Sunday, May 21, 2006

The Truth, The Whole Truth, and Nothing but the Truth

My parents have been in town from Ireland over the last 2 weeks. Last night we visited with a good friends and introduced them to my parents. Before long we were talking about the past and the gag of me being a compliant child was being bantered around, obviously in jest as from my own memory and from the memories of my parents I could be deemed as a "spirited child".

In the midst of many stories I threw in a branded moment as a 15 year old school kid. As I remember the scene I sat beside my mum and dad across the desk from the principle. I got a cuff on the back of the head for talking back and then sat silently to hear about my terrible record of behaviour. I remember being internally proud that he stated me as holding one of the worst records in the history of the school (which is a couple of hundred years old). For those interested, it was the Royal Belfast Academical Institution (Inst).

As I recounted the story my mum said that she remember no such thing. So now I am back to the drawing board or wondering if I have an inflated/exaggerated/incorrect memory of who I was at school. Maybe I was a nice pleasant child :-)

In 1986 Ulric Neisser of Emory University and an associate, Nicole Harsch, stepped out to research memory and its capacity to recall and manufacture.

The day after the Challenger Disaster (January 28, 1986), they asked a large sample of undergraduates to record, in detail, how they had heard the news of the explosion.
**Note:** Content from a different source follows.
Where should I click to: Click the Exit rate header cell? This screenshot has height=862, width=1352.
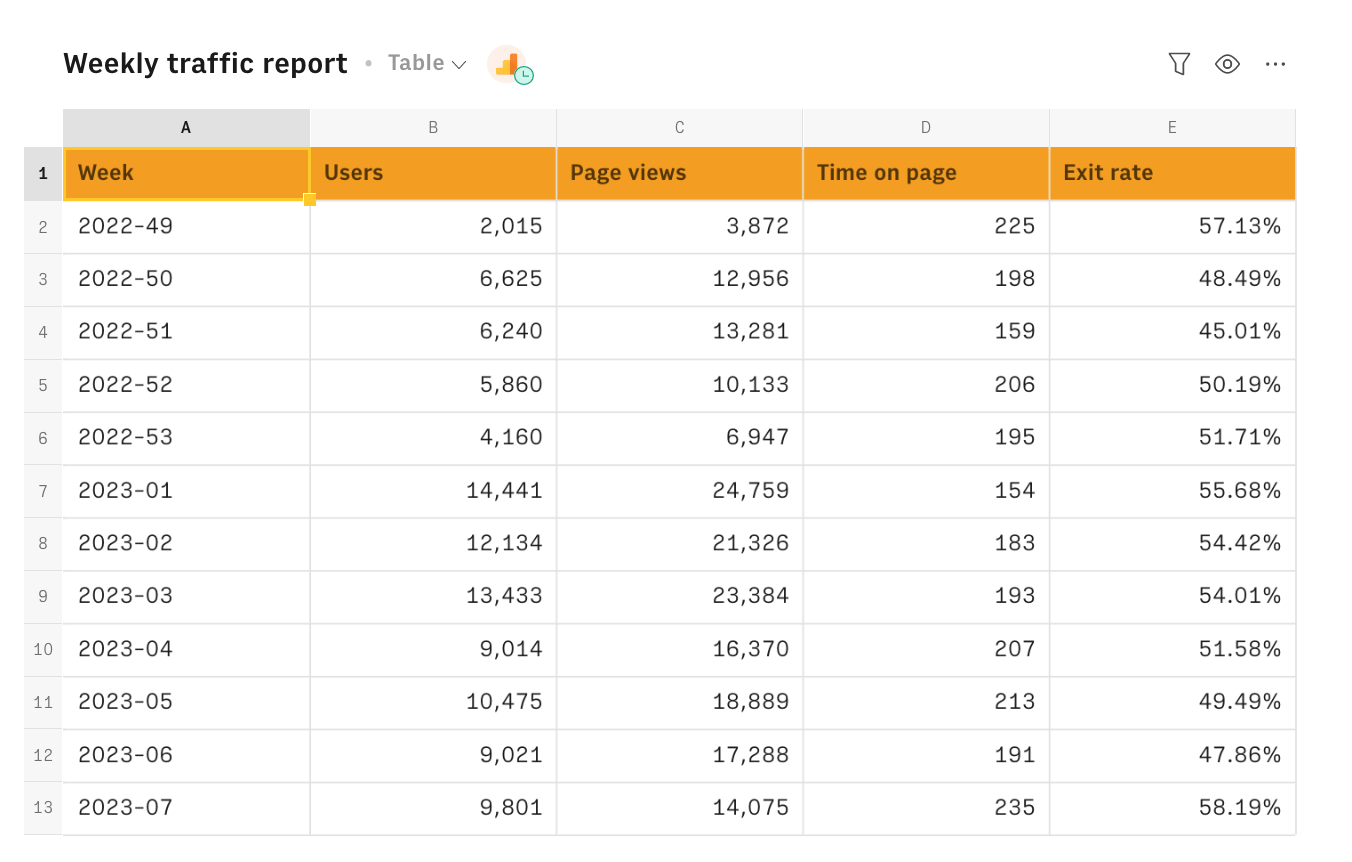tap(1172, 173)
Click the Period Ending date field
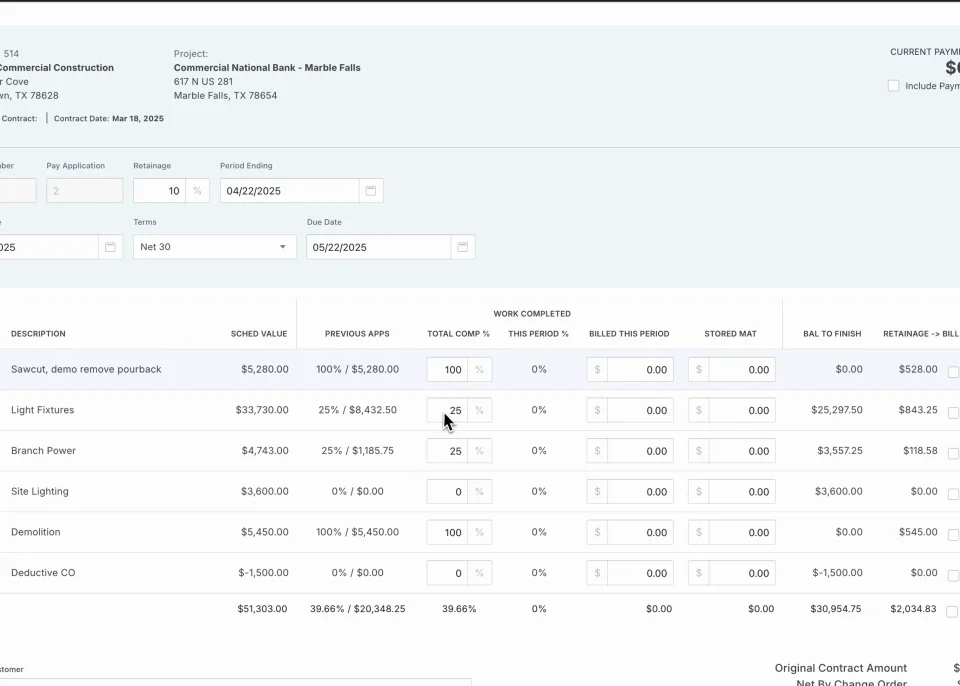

Two and a half years later, those respondents who could still be reached were asked to answer a questionnaire about the event and six months later were interviewed.

Over a third of the students' recollections about time, place, who told them, and so on were dead wrong, as judged by their 1986 reports, and nearly another quarter were partly wrong.

The interested aspect of this is that even when the subjects were shown the discrepancies many chose to prefer their current 1989 versions.

These narrative reconstructions can show us several things:

1. We want the truth but we can't handle the truth
2. We cannot trust our memory as accurate
3. We may have trouble staying true to taking the oath in court.

When working with a team in conflict I often squint my eyes and experience the fluid movement of the group instead of focusing on one part. I see actions, reactions, and a great dance. Eventually I see something that connects and begin to question. Without a shadow of a doubt it leads to misperceptions, false memories, constructed narratives, and beliefs about each other and the group.

When a group can accept that their recollection of a moment or events is not the gospel truth I find they can have breakthrough. By breakthrough I mean they get unstuck from their limited perceptions and open their eyes and mind to information beyond what they had been building their case upon. Understanding, appreciation, and respect for one another can follow such moments and lead to a new context for play.